_Activity_
Every line of the data below that holds the string "Toggle" needs to be reported.

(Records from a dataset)

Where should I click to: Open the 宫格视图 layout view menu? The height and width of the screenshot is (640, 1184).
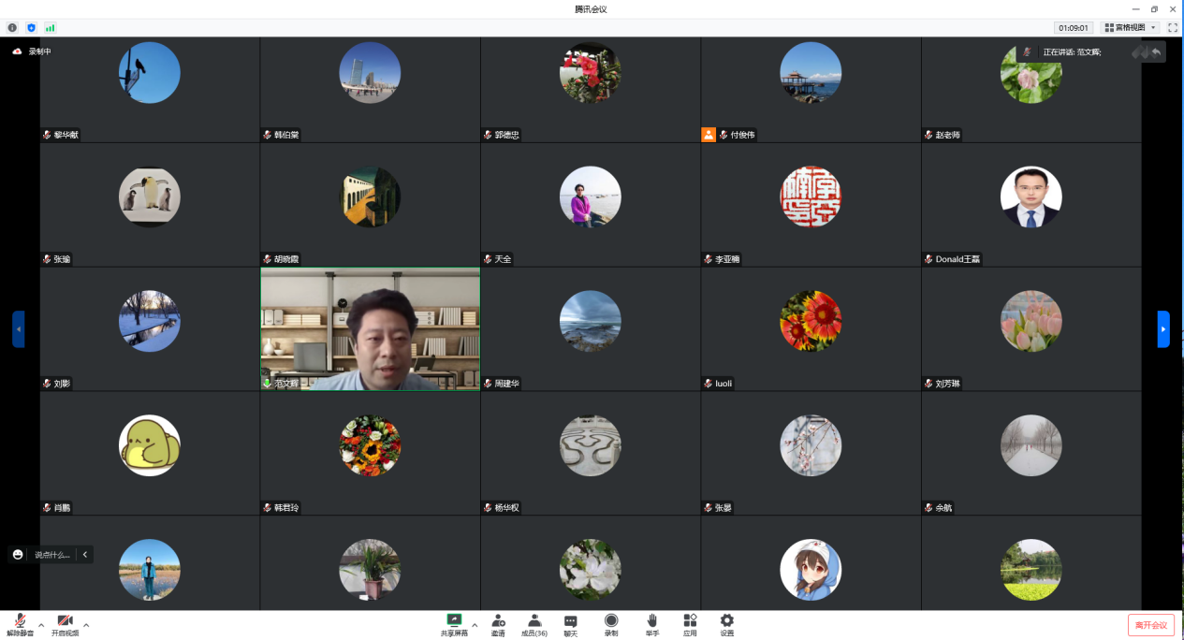coord(1131,28)
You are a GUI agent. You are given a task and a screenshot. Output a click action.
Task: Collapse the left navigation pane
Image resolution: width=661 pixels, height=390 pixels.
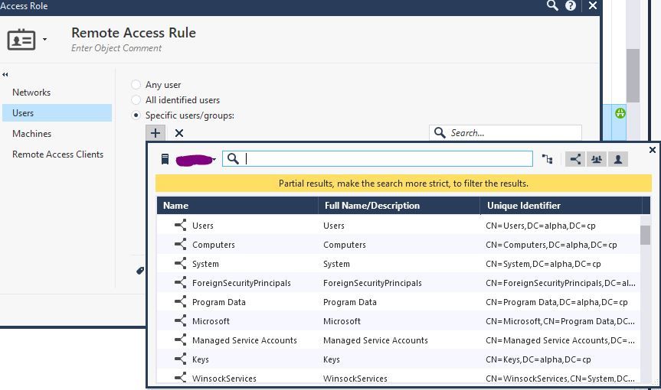coord(5,74)
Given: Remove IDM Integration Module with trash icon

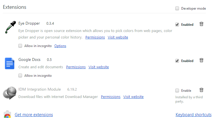Looking at the screenshot, I should 201,90.
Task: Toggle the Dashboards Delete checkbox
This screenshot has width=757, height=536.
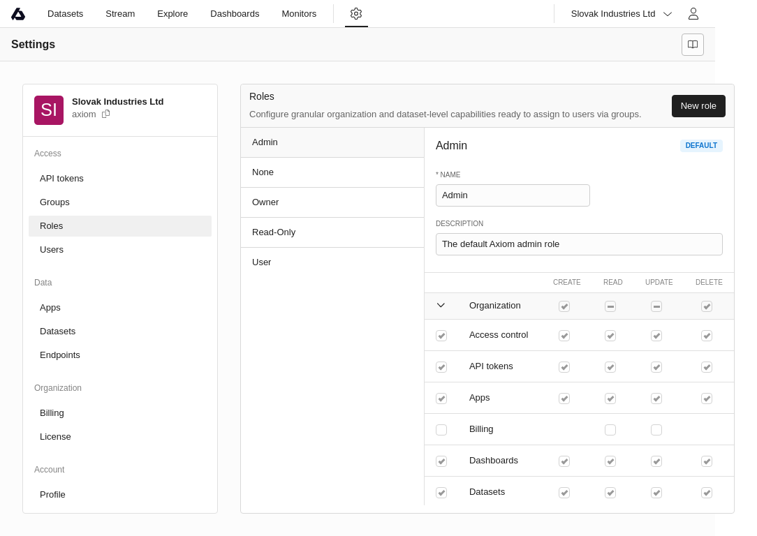Action: pyautogui.click(x=707, y=461)
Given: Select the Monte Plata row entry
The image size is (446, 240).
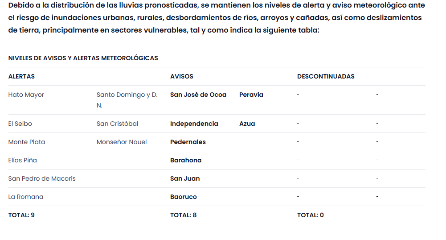Looking at the screenshot, I should coord(27,142).
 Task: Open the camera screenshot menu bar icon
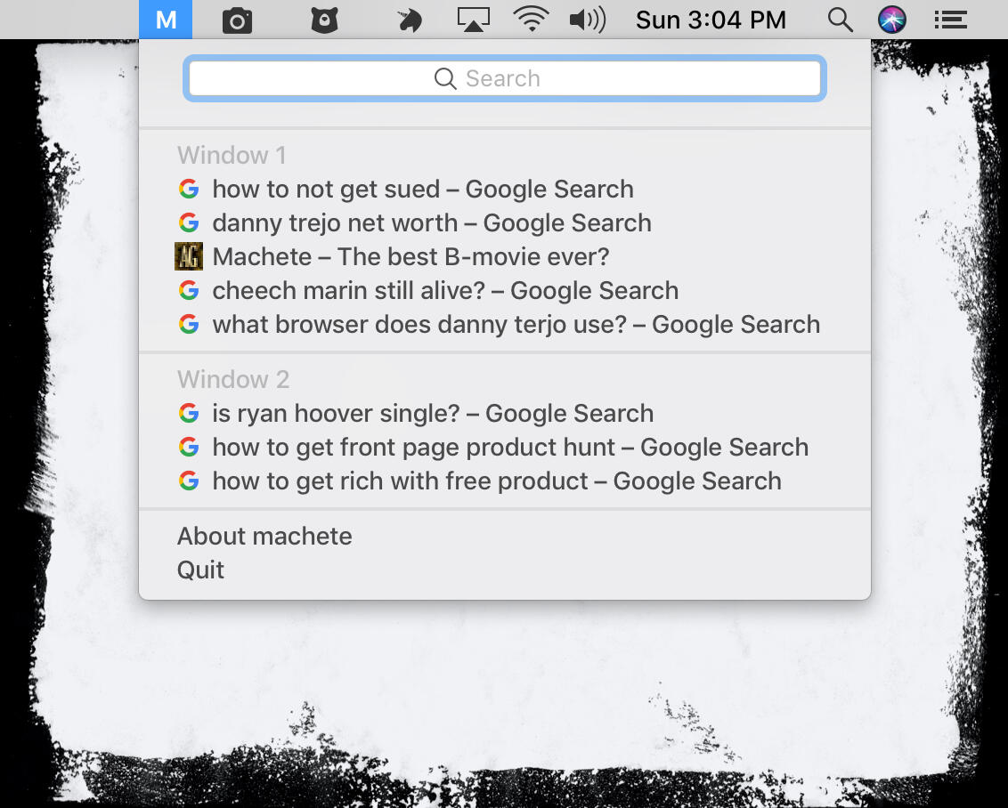(x=237, y=20)
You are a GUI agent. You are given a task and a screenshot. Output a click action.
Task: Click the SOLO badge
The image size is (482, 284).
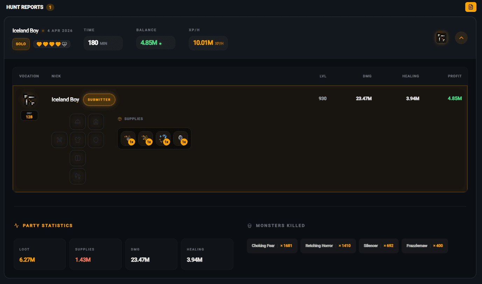coord(21,44)
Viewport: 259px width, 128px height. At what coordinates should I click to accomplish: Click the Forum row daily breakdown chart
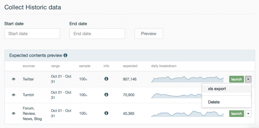click(x=187, y=114)

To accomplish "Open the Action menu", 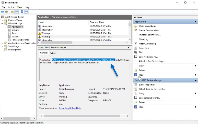I will [11, 7].
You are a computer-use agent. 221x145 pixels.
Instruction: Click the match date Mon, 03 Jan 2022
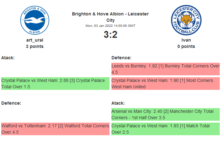coord(110,26)

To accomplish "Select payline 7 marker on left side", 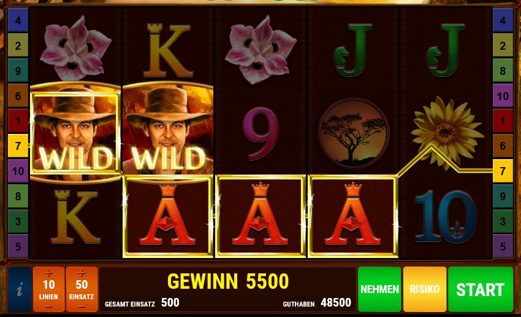I will (18, 146).
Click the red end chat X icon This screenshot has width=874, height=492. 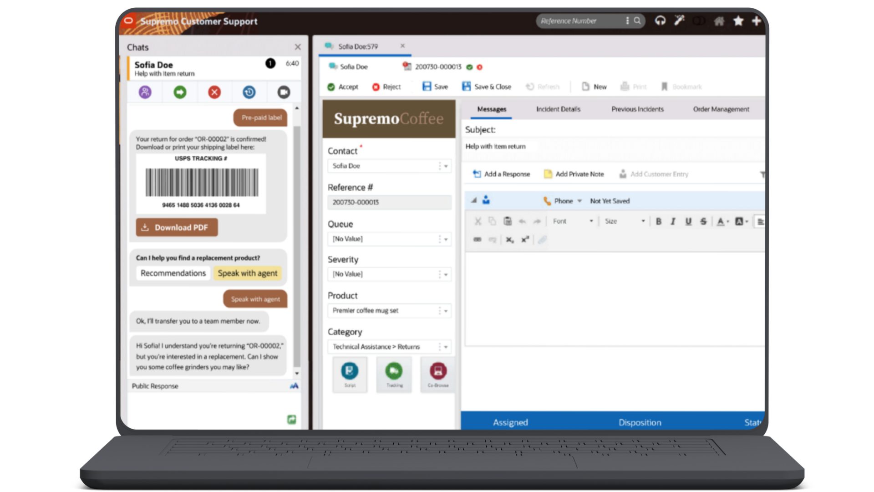pos(214,92)
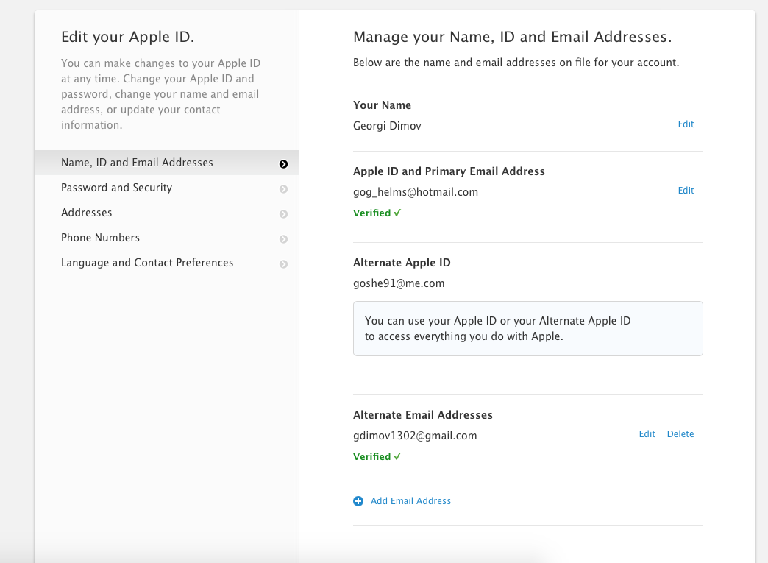
Task: Click the arrow icon beside Addresses
Action: click(x=284, y=214)
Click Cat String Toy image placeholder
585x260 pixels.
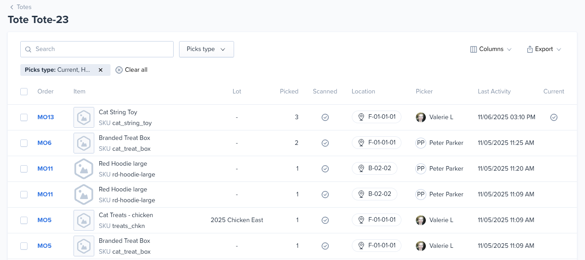click(83, 117)
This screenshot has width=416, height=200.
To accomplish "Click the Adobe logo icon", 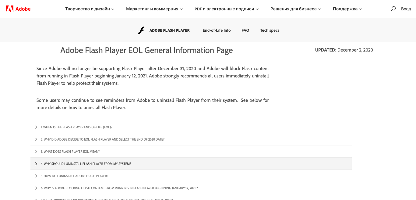I will (10, 9).
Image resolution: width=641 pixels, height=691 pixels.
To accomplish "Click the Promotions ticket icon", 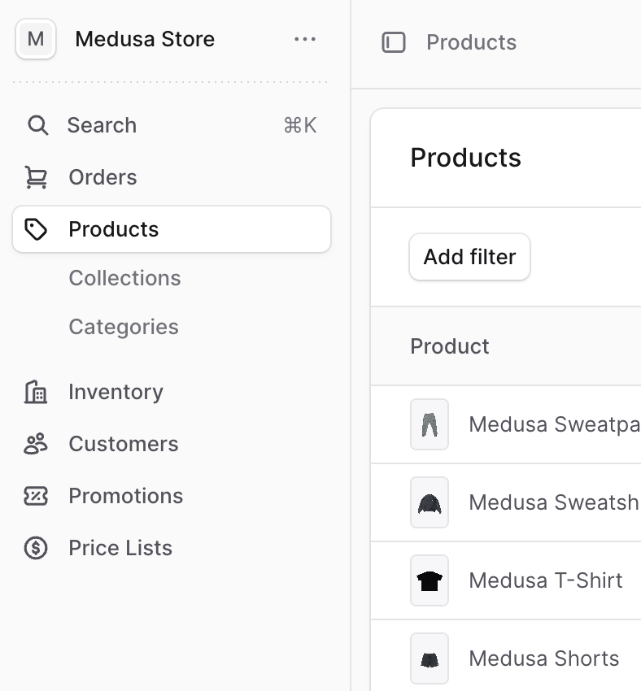I will tap(36, 496).
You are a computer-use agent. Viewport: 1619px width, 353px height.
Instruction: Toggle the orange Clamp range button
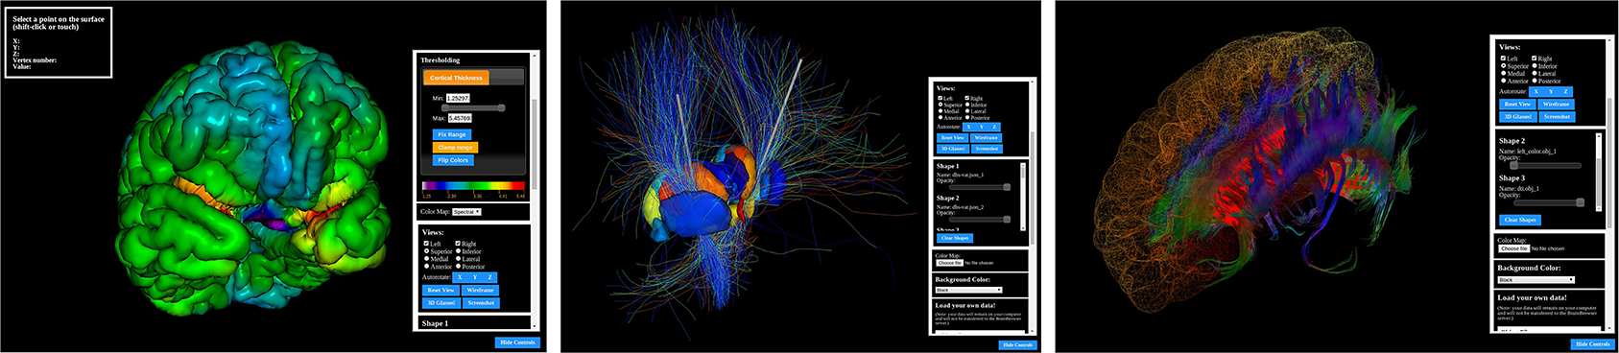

_Exercise solution_
Task: Toggle the Dashboards Delete checkbox
Instruction: Toggle the orange Clamp range button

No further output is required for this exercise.